→ **Word and element location data**:
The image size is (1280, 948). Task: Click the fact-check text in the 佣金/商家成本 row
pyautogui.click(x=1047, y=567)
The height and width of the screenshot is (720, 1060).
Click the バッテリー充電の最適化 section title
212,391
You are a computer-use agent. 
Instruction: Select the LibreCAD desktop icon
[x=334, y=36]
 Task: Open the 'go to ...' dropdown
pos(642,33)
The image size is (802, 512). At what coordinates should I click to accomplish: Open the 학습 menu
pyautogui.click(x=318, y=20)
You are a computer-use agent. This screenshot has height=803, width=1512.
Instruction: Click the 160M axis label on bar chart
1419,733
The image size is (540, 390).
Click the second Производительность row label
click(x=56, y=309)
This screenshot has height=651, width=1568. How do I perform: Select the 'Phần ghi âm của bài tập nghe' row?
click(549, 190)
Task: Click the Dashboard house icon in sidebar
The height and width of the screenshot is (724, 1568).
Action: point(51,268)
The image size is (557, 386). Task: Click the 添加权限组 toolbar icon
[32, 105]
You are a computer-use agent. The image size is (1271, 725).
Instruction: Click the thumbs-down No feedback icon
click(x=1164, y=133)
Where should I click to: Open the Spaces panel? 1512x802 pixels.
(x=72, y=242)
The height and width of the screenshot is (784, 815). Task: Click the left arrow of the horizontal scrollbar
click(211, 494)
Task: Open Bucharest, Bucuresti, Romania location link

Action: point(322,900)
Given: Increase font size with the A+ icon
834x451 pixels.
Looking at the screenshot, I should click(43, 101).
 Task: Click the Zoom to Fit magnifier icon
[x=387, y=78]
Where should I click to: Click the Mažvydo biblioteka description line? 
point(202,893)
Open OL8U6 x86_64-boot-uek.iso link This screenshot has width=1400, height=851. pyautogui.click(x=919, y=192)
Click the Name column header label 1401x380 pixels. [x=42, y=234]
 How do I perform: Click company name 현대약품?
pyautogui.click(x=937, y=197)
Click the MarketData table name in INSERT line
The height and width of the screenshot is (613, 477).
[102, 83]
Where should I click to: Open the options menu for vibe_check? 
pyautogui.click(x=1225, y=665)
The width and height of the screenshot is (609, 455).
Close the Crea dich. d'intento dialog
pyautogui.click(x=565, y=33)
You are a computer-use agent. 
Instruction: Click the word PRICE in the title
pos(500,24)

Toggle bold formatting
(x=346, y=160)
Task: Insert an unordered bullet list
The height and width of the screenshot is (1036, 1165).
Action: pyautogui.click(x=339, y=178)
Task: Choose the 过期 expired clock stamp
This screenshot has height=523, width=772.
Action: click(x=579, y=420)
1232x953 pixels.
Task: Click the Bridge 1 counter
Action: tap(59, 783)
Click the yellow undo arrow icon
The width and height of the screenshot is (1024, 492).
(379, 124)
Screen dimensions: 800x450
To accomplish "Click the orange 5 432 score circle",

→ **Task details**: Rewrite the lines from the beginning up to and including the line with "[x=334, y=36]", changing "desktop" to "taskbar" and leaving everything else unchanged.

→ **Exercise solution**:
The image size is (1280, 948). Task: Click the fact-check text in the 佣金/商家成本 row
pyautogui.click(x=1047, y=567)
The height and width of the screenshot is (720, 1060).
Click the バッテリー充電の最適化 section title
212,391
You are a computer-use agent. 
Instruction: Select the LibreCAD taskbar icon
[x=334, y=36]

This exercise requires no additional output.